I just noted a comment on an older post of mine accusing me, somewhat ungrammatically, of being a Republican and therefore an idiot. I find this sort of thing hilarious, because I’m not a Republican. In fact, I find myself wondering what definition of Republican people like that have in mind that they consider me to be one.

Is it party affiliation? I’m registered Democratic.

Is it who I plan to vote for in the election? Not John McCain, that’s for damn sure.

Is it which party I support financially? I don’t give a dime to the Republicans.

Is it supporting the campaign in Iraq? I think Bush has thoroughly botched it.

Is it being a religious nut? I’m a secularist.

My guess is that to people like this commenter, “Republican” simply means “Doesn’t agree with the left on everything.” If so, well, I’m guilty of that, but I prefer a different term to describe that — sane.

2 Responses to “Republican? Moi?”
  1. beety eyes says:

    Non conservatives usually don’t join bandwagon causes. The volunteers at women’s shelters don’t volunteer because they are leftists -the volunteer because they are moved by the cause. They don’t define themselves as “leftists” and then go do something. A critique of the right is that they have causes bundled under what it means to be rightwing. Just sitdown and watch Bill O’reilly for a spell and you will know what I mean. “Oh you don’t believe such ‘n such” -he may say, “then you are a socialist”. You see in the right’s view -if you don’t swallow everything that they are selling then you must be with the others.

    And this is my critique of what you just said in your last sentence. The right wing view that there are exactly two sides to everything -it’s a false dichotomy. There is not one ubiquitous mass of leftist ideas -that any sane person can point to. They vary in many respects and are quite different -almost always. One should either agree with ideas or not based on their merit -not because it epitomizes some rationale.

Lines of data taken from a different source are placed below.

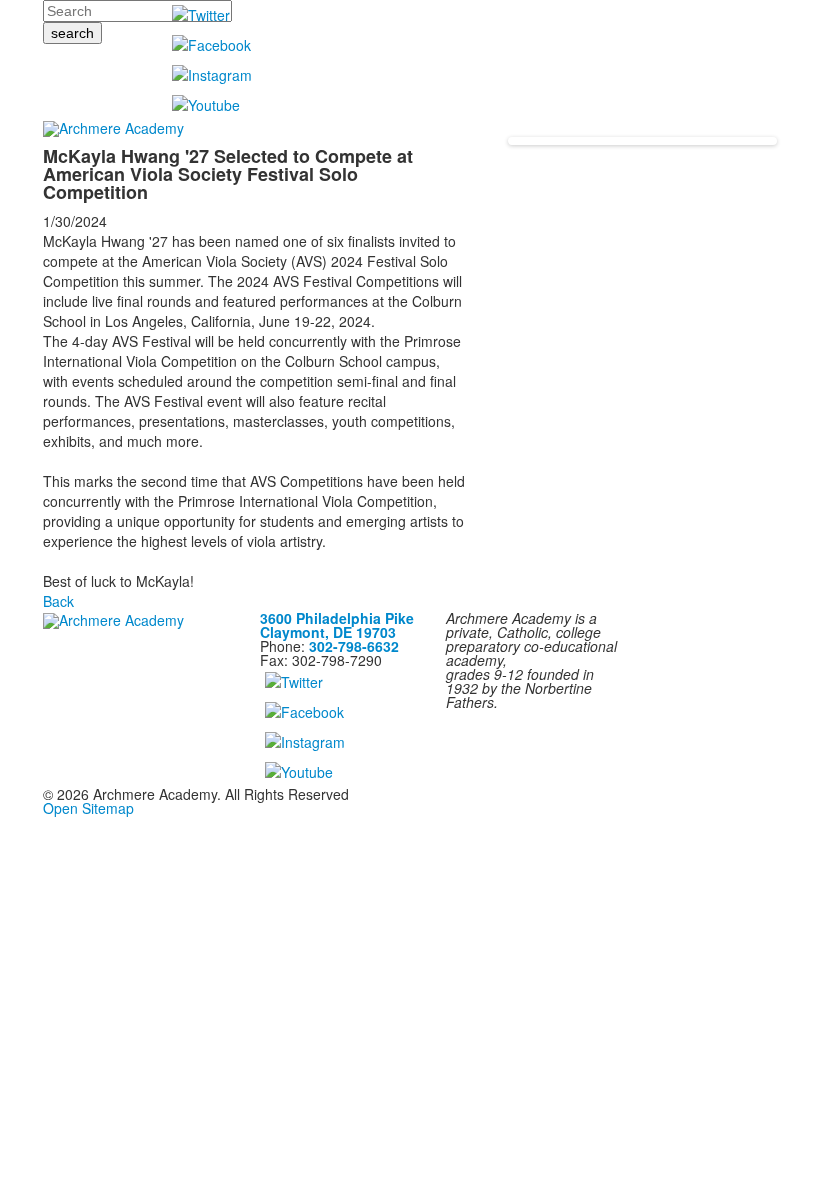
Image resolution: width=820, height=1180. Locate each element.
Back (58, 601)
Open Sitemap (88, 808)
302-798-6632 (354, 646)
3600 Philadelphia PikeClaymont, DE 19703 (337, 625)
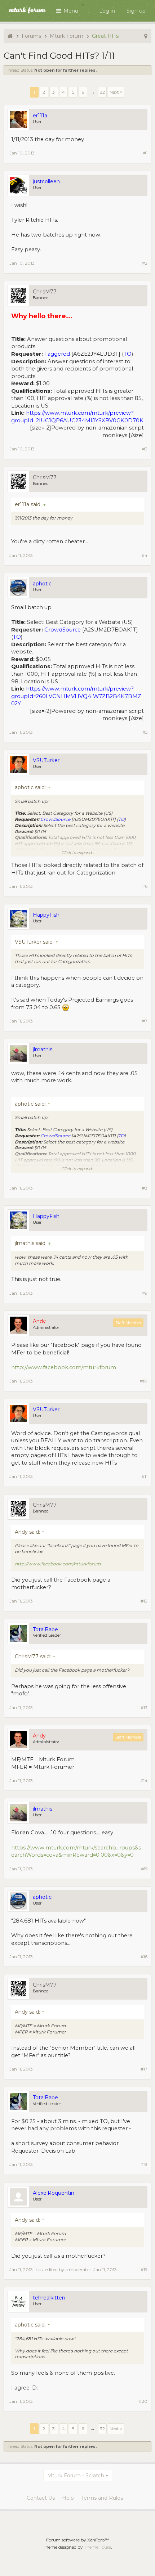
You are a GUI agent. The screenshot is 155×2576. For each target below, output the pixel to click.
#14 (143, 1780)
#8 (144, 1188)
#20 (143, 2401)
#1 (145, 153)
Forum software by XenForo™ (77, 2540)
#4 (144, 555)
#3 (144, 448)
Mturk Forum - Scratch (75, 2475)
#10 (143, 1381)
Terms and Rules (102, 2498)
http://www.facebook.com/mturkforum (63, 1367)
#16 (144, 1956)
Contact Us (41, 2498)
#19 (144, 2269)
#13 (144, 1707)
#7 (144, 1021)
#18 (143, 2164)
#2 (144, 263)
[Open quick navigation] (146, 36)
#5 (144, 732)
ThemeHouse (97, 2547)
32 (102, 92)
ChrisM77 (45, 292)
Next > (116, 92)
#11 (144, 1476)
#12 (144, 1601)
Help (68, 2498)
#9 (144, 1293)
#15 (144, 1868)
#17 (144, 2069)
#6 (144, 886)
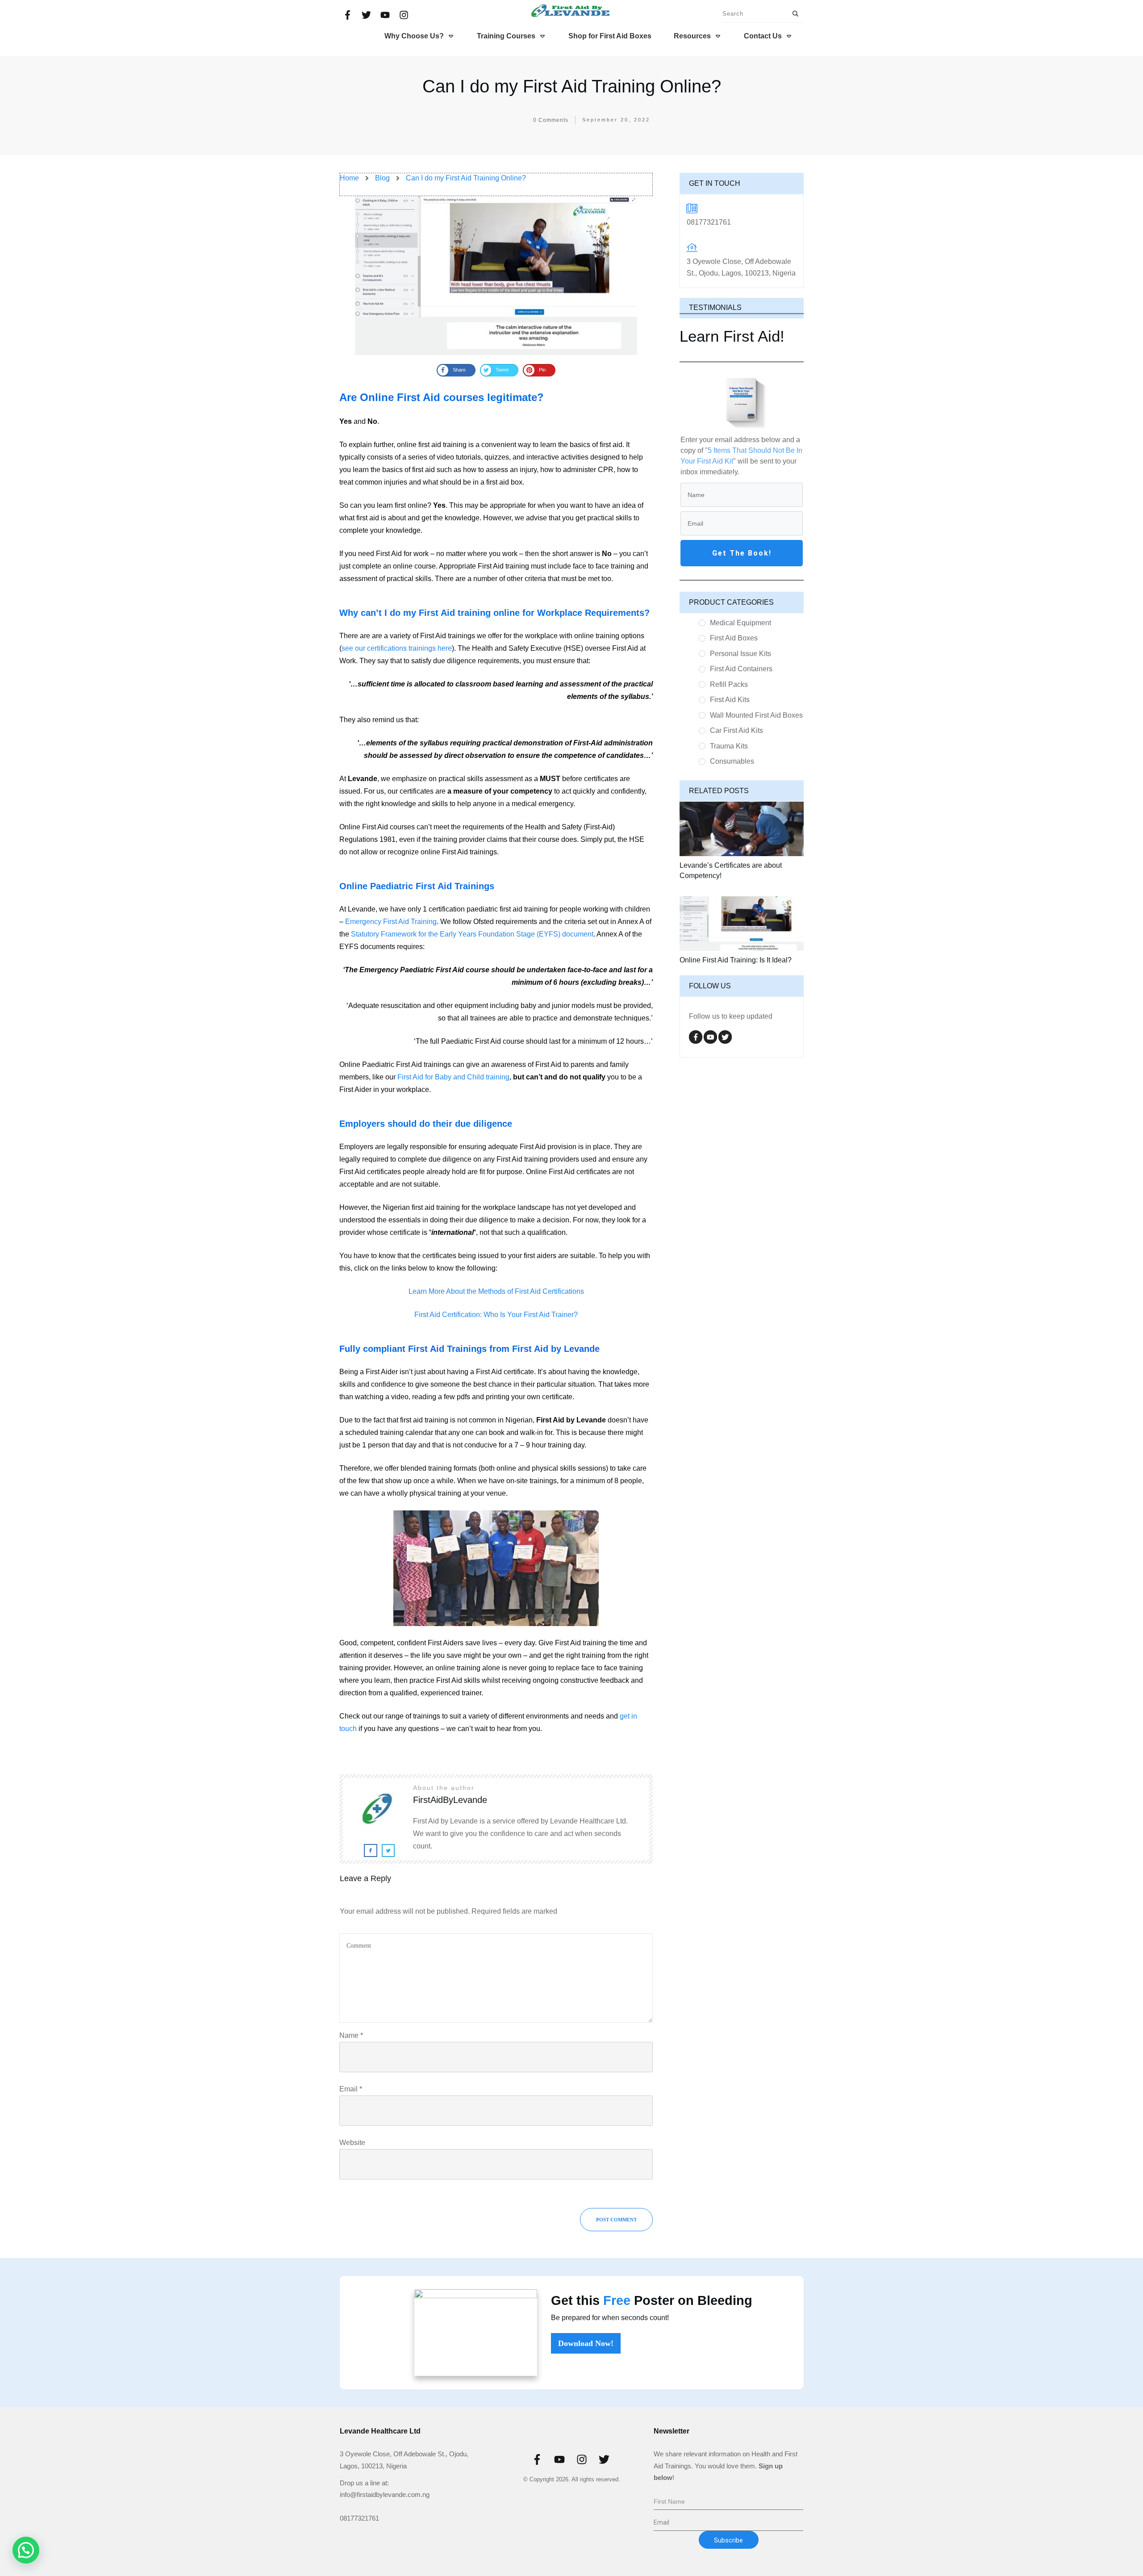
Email (350, 2089)
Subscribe (728, 2540)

    I think that is what you meant to say -anyways.

  2. Kyle Haight says:

    This comes back to the question of what it means to be a ‘leftist’ or a ‘rightist’. People support specific causes for reasons. Why is the volunteer at the woman’s shelter moved by that cause? What values do they hold that make them respond strongly to the plight of abused women, but not to some other cultural phenomenon? And do those values lead to being moved by common sets of specific causes? I’m pretty sure, for example, that people who are moved by ‘green’ causes are far more likely to also be moved by the cause of nationalized health care than people who are not moved by ‘green’ causes. There’s a correlation here, and it isn’t a coincidence. It isn’t that people start out by defining themselves as leftists and then pick causes. People hold values, which lead them to act in certain ways and support certain kinds of causes, and it is on the basis of those actions that they are classified as leftists.

    I should be clear that I do not consider the ‘right’ and the ‘left’ to be mutually exhaustive categories — there are people and viewpoints that don’t fit cleanly under either category. But there definitely is a distinctive and self-aware group of people with reasonably identifiable beliefs that can be classified as ‘the left’. They even talk about themselves in such terms. (Recently they seem to be calling themselves “progressives”, which I view as a total misnomer because their political views are fundamentally regressive, but I don’t want to be too digressive.) Classifying very broad cultural and political movements doesn’t usually mean identifying a single unifying idea that can be expressed in a single sentence; such movements are integrated by sets of mutually reinforcing ideas, only some of which may be held by any individual member of the movement.

    The “bundling” of causes under a broader umbrella is perfectly legitimate. Environmentalism does this sort of thing, tying together global warming, alternative energy, opposition to oil exploration and drilling, anti-pollution regulation, forest preservation, recycling and a host of other specific causes under a higher level concept. Ideas should be accepted based on their merit, yes — but they must also be integrated together, related to other ideas and assembled into an appropriate conceptual hierarchy. That’s part of what it means to take ideas seriously.

    And for the record I would sooner have bamboo shoots stuck underneath my fingernails than sit down and watch Bill O’Reilly. Everything I’ve heard about the man leads me to think he’s an ignorant, nativist populist blowhard. Hey, yet another reason I’m not a Republican!